Um diferendo opõe a República Saarauí a Marrocos, com este país a reivindicar a autonomia do território sob a sua soberania. As autoridades saarauís rejeitam esta reivindicação e exigem a autodeterminação do território.
UA como plataforma de conciliação
A RASD é membro de pleno direito da União Africana (UA) desde 1984, facto que levou, na altura, Marrocos a abandonar a organização pan-africana. O país foi readmitido no passado mês de janeiro.
Esta readmissão é encarada por Filipe Nyusi como a criação de condições de uma plataforma de oportunidades necessárias para conciliar as posições das duas partes. o Presidente defende que a União Africana deverá facilitar a abertura de vias para negociações abertas e francas no quadro dos princípios da intangibilidade das fronteiras e boa vizinhança que caracteriza a interação no seio da organização.
"O Governo de Moçambique continuará a apoiar os esforços tendentes a aproximação das partes e o alcance de uma solução sustentável e duradoura no quadro da União Africana e da Organização das Nações Unidas”, defende.
Do lado da RASD, Brahim Ghali afirma que "o povo saarauí irá continuar a resistir até a vitória, até que África esteja totalmente independente”.
"Somos e seremos a última colónia em África”, entende.
Readmissão sem consenso
A readmissão de Marrocos na União Africana tem dividido os países africanos. O ministro moçambicano dos Negócios Estrangeiros e Cooperação, Oldemiro Balói, defende sinceridade dos que apoiaram a decisão.
"O nosso desejo ardente é que haja boa-fé por parte dos que defenderam a entrada de Marrocos a todo o custo, argumentando que seria a forma do problema do Saara Ocidental ser debatido dentro da família, respeitando os princípios da União Africana”, nota.
Já o homólogo saaraui, Muhamed Salek, espera que Marrocos mantenha e honre os compromissos que assumiu, aceitando, sem condições e sem reservas, a ata constitutiva da União Africana.
Chissano o enviado da UA
O ministro dos Negócios Estrangeiros e Cooperação da RASD revelou ainda que Joaquim Chissano, antigo Presidente moçambicano, será o enviado especial da União Africana para a resolução do diferendo entre a RASD e Marrocos. Um nome que agrada a Salek.

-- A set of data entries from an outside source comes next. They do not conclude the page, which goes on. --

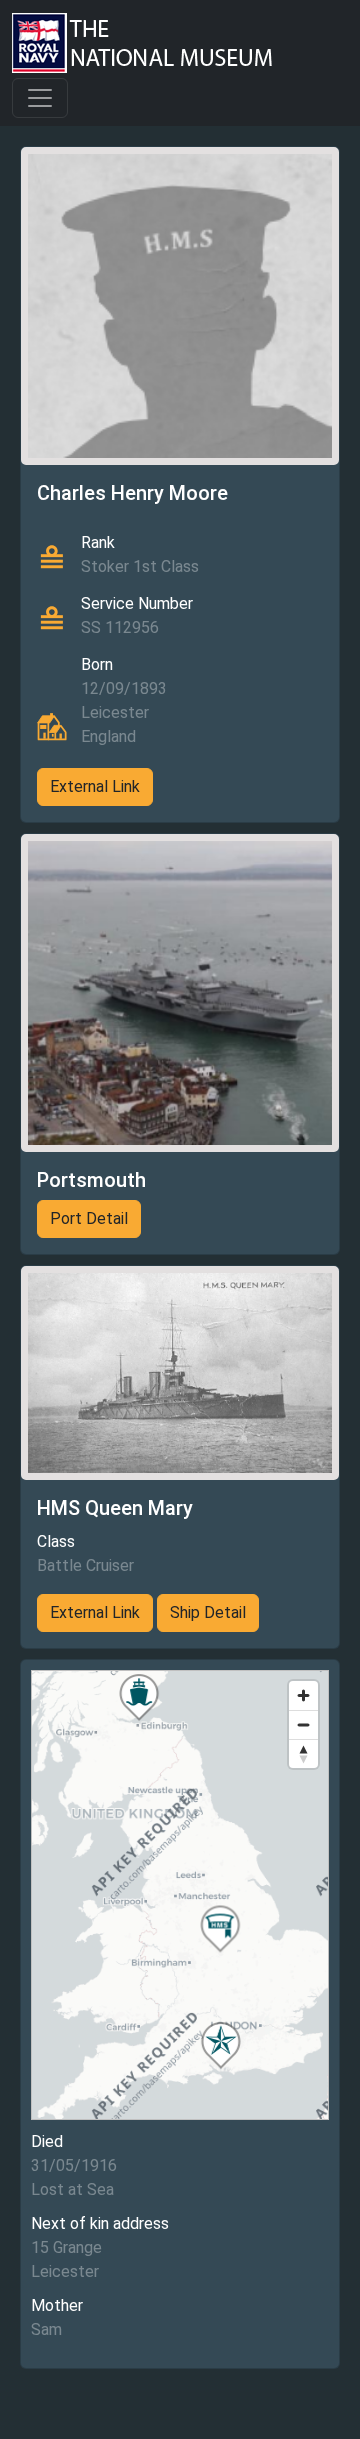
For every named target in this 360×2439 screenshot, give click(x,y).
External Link (95, 786)
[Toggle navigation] (40, 98)
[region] (180, 1895)
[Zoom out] (303, 1724)
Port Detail (89, 1218)
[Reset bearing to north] (303, 1753)
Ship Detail (208, 1612)
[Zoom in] (303, 1695)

"O Presidente [Joaquim] Chissano e todos os diplomatas moçambicanos têm trabalhado para que haja paz em Madagáscar, nas Comores e em muitos países e Moçambique, na sede da ONU e da União Africana, tem trabalhado sempre nas operações de manutenção da paz e contribuiu positivamente”, refere.
A visita do Presidente da República Árabe Saarauí Democrática, Brahim Gahli, a Moçambique culminou com a assinatura de um memorando de cooperação sobre consultas políticas entre os dois países.
23.02.2017 RASD / Moçambique - MP3-Mono
50 anos de União Africana
A Organização da Unidade Africana (OUA) nasceu há 50 anos. Em 2002, a União Africana seguiu-lhe os passos. Recordamos cinco décadas de unidade.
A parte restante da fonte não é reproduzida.